The cat and mouse of this pair drives the rest of the movie with old Max showing one and all why he was (and is) the king of the hill, even if he may have lost a step or two. Angelo’s big mistake (besides thinking that Max was over the hill and easy pickings) was kidnapping Riton, an act that set Max on a fight to the finish. See the film to get the details of that fight to the finish. What is important though is the use by the director here of the many tough guy moves made by Hollywood gangsters in the heyday 1930s including a few off-hand beatings of opponent gangsters to get information, a few off-hand slaps at show girls (by Gabin of all people but that is part of being a boss and no chump), and a car chase, natch complete with machine guns ta-ta-ta-ing. Ya, the French picked up the genre very nicely. Gabin might be a little too suave (except for those off-hand girl slaps) to be an American 1930s gangster but he fit the more demure 1950s just right.

Wednesday, July 29, 2009

*Nothing But The Truth, Maybe -The Film Version

Click On Title To Link To Trailer For Film "Nothing But The Truth".

DVD Review

Nothing But The Truth, starring Kate Bakendale, 2009

In the normal course of my work in this space I don’t generally review current commercial films, except when they provide some kind of political or social comment that is in line with my aims. Or I have an ax to grind. The latter turns out to be the case here. The plot of this film revolves around a First Amendment freedom of the press question of a high profile, Type-A newspaper women protecting a source at least that is the way it unfolds, although it is done in a somewhat ham-handed and obviously benignly liberal way.

On the face of it, a film about the praiseworthy efforts of a doggedly determined print reporter bound, seemingly beyond reason, to protect her source of knowledge about why the President of the United States called in a patently erroneous retaliatory strike on Venezuela (you can see where the problem is already, I assume) seem to be tailor –made for praise from this reviewer. Except everything is wrong here. That includes everything, from the source the reporter is protecting to her refusal to divulge her source under very trying circumstances, to say the least, (I won’t give that source up here either. I am not tattle-tale and moreover that revelation provided the only real twist in this whole sorry plot line.) to the nasty twist and turns of the federal special prosecutor who is trying to nail her in the interest of “national security”.

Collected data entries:

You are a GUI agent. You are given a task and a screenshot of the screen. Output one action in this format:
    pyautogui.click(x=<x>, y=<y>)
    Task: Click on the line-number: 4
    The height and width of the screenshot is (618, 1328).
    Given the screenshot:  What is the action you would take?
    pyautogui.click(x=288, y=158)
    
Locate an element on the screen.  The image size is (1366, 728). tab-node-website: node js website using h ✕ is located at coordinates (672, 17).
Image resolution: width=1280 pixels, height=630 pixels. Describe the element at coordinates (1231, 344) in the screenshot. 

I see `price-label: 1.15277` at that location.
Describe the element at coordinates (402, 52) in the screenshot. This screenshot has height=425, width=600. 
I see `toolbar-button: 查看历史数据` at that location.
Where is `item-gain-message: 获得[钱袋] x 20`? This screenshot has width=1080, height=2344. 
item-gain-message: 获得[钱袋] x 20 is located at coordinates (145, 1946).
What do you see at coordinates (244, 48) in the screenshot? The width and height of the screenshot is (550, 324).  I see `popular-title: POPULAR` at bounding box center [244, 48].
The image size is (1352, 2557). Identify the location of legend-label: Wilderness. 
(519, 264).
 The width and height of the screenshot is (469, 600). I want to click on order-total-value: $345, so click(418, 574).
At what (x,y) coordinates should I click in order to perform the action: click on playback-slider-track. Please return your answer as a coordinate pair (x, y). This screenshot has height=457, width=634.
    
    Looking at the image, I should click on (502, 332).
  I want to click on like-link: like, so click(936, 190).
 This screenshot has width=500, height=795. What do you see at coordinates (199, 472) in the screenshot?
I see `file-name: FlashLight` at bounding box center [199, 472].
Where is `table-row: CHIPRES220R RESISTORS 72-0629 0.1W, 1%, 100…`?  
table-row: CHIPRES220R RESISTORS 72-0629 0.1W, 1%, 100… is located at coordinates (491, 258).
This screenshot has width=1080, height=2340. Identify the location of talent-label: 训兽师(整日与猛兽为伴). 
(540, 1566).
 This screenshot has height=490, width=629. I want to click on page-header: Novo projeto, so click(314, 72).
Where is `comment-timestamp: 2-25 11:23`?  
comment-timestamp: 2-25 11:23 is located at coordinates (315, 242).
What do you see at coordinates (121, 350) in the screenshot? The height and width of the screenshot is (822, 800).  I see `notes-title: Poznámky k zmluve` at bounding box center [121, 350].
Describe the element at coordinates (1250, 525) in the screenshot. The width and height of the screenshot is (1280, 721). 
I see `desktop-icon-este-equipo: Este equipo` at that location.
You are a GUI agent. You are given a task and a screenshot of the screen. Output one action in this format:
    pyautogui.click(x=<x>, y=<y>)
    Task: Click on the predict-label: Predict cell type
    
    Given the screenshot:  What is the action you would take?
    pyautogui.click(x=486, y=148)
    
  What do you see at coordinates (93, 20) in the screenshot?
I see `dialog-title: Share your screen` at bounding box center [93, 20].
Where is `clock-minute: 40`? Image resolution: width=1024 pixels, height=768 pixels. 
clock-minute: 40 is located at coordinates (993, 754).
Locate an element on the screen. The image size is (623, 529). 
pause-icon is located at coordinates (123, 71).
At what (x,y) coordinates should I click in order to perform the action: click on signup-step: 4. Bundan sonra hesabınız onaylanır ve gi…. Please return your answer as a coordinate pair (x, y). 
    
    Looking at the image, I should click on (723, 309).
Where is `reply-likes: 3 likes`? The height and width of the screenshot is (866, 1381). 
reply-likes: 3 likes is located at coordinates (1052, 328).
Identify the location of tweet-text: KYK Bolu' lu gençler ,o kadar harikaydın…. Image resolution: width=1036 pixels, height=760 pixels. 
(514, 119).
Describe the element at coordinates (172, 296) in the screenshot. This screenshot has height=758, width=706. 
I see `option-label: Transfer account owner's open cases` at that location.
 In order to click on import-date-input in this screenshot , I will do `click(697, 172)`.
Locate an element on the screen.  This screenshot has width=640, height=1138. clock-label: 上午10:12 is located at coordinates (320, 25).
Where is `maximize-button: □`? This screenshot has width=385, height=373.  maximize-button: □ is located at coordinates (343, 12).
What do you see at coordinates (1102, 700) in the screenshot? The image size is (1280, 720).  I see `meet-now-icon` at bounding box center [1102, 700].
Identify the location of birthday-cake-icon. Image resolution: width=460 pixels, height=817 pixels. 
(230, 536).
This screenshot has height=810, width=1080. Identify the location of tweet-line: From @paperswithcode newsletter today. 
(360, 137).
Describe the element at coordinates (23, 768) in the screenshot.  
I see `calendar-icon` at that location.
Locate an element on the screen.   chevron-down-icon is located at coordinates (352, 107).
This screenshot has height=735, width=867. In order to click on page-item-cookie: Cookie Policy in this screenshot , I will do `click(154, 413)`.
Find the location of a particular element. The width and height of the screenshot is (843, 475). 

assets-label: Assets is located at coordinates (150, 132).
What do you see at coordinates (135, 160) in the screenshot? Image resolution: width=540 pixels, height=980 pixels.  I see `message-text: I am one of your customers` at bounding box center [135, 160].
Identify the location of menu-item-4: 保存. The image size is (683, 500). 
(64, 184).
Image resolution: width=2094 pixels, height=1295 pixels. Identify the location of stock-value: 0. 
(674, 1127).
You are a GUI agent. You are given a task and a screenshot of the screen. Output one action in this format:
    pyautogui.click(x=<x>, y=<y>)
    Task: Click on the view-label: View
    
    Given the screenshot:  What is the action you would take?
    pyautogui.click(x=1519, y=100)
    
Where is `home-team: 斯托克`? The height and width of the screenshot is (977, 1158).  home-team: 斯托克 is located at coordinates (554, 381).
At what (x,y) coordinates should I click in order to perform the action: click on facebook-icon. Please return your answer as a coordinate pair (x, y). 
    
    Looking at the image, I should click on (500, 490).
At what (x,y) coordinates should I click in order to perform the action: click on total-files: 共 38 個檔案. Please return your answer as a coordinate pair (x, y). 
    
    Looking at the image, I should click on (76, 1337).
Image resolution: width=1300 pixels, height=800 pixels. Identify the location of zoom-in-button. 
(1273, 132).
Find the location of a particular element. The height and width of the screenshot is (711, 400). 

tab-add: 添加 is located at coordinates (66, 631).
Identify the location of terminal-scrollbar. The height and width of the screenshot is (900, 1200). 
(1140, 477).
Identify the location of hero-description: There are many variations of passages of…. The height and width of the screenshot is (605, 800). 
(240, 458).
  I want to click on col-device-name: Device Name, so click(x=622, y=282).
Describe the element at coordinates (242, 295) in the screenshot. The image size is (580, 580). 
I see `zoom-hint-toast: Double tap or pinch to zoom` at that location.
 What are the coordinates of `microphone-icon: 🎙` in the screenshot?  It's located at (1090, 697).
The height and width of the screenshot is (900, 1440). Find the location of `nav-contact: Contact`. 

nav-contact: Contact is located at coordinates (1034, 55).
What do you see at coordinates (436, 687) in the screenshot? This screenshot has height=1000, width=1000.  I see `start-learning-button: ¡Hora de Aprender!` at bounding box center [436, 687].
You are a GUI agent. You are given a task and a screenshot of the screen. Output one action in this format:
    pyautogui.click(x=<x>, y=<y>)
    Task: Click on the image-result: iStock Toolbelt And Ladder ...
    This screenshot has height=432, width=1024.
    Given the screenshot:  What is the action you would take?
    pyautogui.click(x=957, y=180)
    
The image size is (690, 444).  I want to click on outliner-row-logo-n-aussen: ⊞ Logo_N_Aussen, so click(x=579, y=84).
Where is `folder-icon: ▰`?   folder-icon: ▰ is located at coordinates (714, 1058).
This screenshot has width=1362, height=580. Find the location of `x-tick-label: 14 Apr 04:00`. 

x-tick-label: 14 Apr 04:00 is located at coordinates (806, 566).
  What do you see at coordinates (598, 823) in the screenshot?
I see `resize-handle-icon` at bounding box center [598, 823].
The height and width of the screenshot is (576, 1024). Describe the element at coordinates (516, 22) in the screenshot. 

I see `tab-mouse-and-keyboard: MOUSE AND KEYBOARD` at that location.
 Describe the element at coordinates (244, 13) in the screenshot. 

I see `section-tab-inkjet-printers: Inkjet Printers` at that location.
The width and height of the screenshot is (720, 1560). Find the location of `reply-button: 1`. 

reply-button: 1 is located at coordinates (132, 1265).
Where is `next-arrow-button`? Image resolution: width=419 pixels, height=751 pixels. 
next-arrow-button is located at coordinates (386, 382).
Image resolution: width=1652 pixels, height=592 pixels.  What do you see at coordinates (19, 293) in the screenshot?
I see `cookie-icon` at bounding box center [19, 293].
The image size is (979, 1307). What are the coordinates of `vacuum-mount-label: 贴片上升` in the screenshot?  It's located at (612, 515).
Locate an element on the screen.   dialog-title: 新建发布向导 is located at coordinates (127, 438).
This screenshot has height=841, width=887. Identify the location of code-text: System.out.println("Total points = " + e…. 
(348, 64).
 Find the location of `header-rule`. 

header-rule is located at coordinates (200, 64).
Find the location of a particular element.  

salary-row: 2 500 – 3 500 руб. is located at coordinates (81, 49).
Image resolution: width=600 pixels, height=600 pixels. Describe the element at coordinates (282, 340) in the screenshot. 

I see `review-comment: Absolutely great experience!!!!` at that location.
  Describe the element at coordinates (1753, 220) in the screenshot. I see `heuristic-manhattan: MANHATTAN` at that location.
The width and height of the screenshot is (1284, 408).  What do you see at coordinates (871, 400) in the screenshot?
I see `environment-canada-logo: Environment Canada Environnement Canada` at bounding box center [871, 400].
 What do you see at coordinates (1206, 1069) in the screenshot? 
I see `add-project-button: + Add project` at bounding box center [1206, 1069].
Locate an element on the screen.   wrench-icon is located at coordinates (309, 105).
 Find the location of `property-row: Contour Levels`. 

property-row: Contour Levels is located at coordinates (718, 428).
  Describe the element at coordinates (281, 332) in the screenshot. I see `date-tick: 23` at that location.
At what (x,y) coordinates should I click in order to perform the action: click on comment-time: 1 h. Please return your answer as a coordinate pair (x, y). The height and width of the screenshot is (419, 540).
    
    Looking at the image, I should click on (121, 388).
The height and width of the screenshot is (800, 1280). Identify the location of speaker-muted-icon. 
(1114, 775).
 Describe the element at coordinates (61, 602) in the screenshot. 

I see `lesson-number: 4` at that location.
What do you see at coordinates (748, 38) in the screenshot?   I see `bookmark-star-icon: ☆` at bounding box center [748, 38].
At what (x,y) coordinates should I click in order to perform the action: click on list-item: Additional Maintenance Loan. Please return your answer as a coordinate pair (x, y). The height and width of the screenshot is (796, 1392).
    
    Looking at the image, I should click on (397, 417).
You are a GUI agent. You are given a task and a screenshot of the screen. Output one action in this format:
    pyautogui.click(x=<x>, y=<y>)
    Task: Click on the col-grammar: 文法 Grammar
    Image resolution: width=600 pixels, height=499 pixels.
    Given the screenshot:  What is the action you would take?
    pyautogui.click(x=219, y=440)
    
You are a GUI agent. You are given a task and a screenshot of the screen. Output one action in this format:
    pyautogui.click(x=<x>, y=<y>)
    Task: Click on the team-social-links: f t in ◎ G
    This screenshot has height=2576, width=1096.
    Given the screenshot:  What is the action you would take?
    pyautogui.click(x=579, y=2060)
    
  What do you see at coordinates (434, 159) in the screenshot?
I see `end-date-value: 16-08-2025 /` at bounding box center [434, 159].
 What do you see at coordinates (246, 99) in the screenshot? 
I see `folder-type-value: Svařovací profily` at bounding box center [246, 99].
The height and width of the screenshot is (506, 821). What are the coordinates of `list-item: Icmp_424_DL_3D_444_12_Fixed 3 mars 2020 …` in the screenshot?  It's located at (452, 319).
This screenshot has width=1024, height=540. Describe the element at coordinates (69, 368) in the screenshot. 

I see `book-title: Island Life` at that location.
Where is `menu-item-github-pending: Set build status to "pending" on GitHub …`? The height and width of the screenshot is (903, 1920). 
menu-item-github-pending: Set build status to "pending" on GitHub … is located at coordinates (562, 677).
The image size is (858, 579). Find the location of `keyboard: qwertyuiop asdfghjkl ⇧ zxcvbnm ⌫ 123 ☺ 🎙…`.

EXERCISE SET:
A - Please set down the film review word for word over the stretch from "Nothing But The Truth, starring" through "benignly liberal way.".
B - Extend the film review with the passage that would come after its last sentence.
You won't need the lines to do any of this.

RESULTS OF THE TASKS:
A -
Nothing But The Truth, starring Kate Bakendale, 2009

In the normal course of my work in this space I don’t generally review current commercial films, except when they provide some kind of political or social comment that is in line with my aims. Or I have an ax to grind. The latter turns out to be the case here. The plot of this film revolves around a First Amendment freedom of the press question of a high profile, Type-A newspaper women protecting a source at least that is the way it unfolds, although it is done in a somewhat ham-handed and obviously benignly liberal way.

B -
Don’t get me wrong, or at only get me wrong a little. We better fight tooth and nail to maintain a free press and other forms of expression against governmental interference. But one must pick and choose one’s battles. Off of this plot line and off the moral dilemmas the reporter willingly placed herself in there is certainly a question about her political acumen, to say nothing of her common sense.

But the real issue here, aside from the liberal bend of putting up the good fight to maintain the free press that drives the film, is that the vaunted “forth estate”, of late, has been pretty sorry in real life when it comes to opposing the American government’s propaganda lines. A medium that was asleep at the wheel, in many cases willingly so, during the lead up to the Bush portion of the Iraq War, and for a long time after, is hardly worthy, as the people associated with this production seem to think, of positive treatment, even when one could admire the tenacity if not the common sense of the reporter in this drama. While we desperately need to protect free expression this film did not add much to our real life knowledge about how to defend it. Certainly not the way it played out in this film, that is for sure.